◆ Goal of the exercise ◆
Your answer must be only the lines below from the one containing "Task: Select the Google services test label" through the one containing "Instruction: Choose Cymraeg from the list", copied exactly, with the pictures left out.

Top of Listed entries

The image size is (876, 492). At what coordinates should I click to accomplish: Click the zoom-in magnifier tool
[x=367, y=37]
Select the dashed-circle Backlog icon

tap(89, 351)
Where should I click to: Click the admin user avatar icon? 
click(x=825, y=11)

Bottom of Listed entries
Top of Listed entries

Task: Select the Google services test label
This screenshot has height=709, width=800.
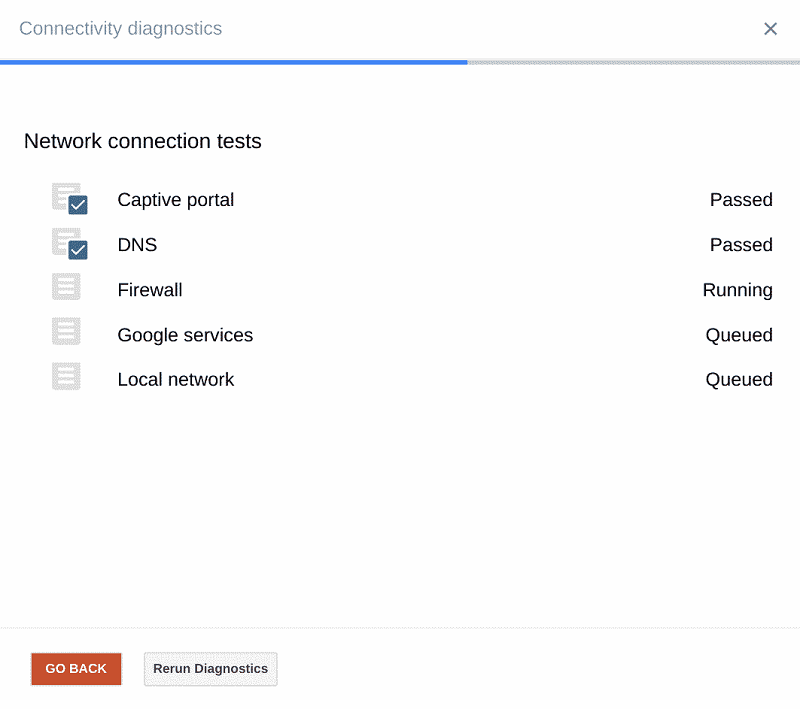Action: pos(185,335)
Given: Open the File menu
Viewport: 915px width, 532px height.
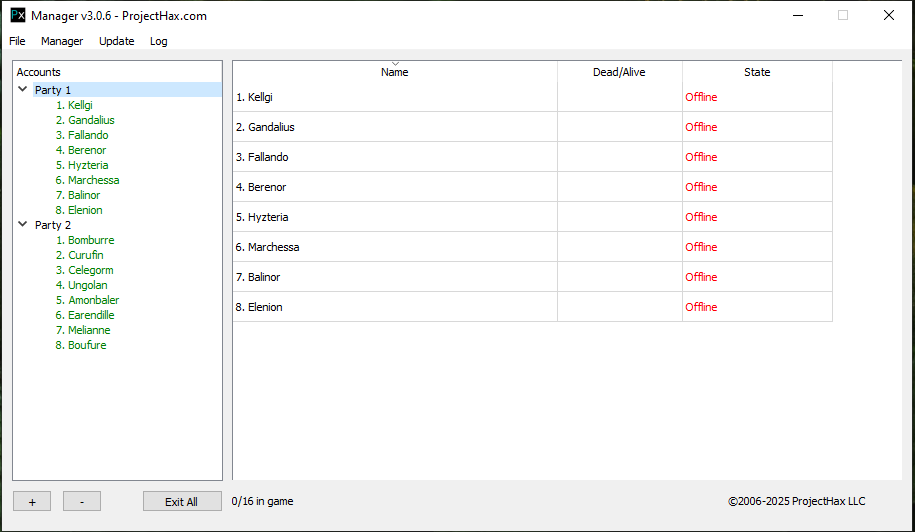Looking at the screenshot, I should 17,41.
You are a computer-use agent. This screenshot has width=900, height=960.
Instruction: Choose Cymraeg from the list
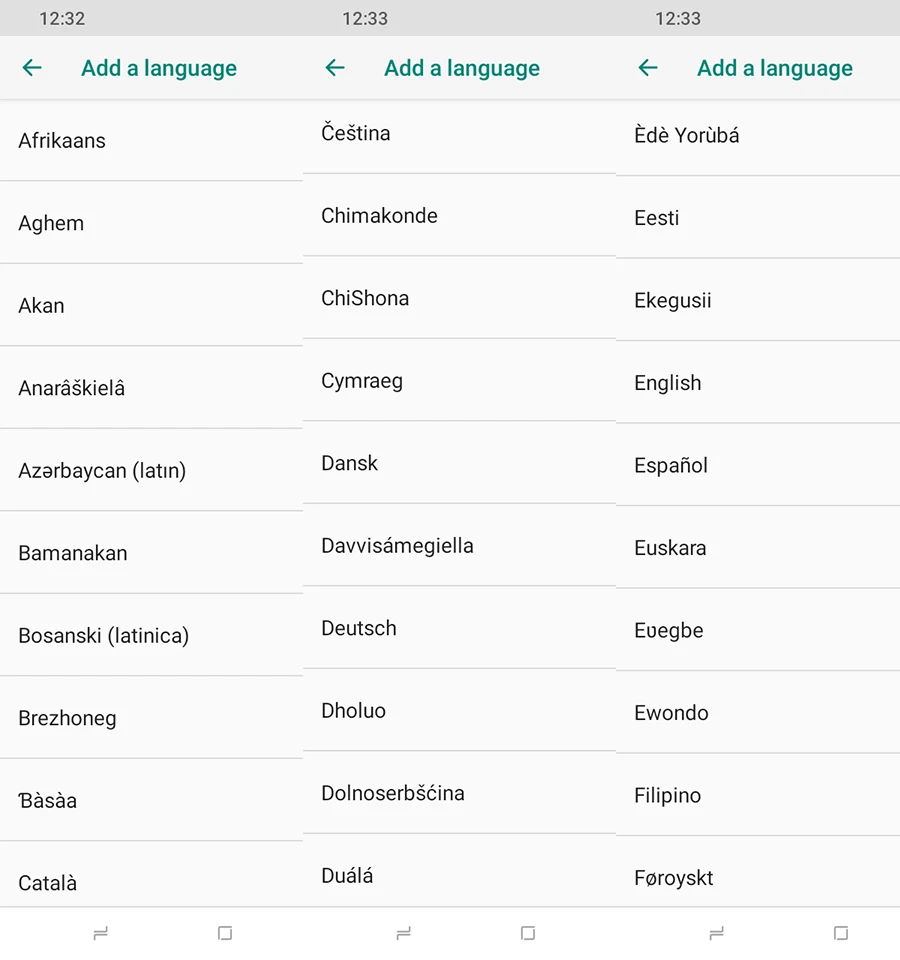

Bottom of Listed entries

◆ Answer for this exercise ◆
Task: Select the Google services test label
This screenshot has height=709, width=800.
Action: pos(185,335)
Given: Open the File menu
Viewport: 915px width, 532px height.
Looking at the screenshot, I should 17,41.
You are a computer-use agent. This screenshot has width=900, height=960.
Instruction: Choose Cymraeg from the list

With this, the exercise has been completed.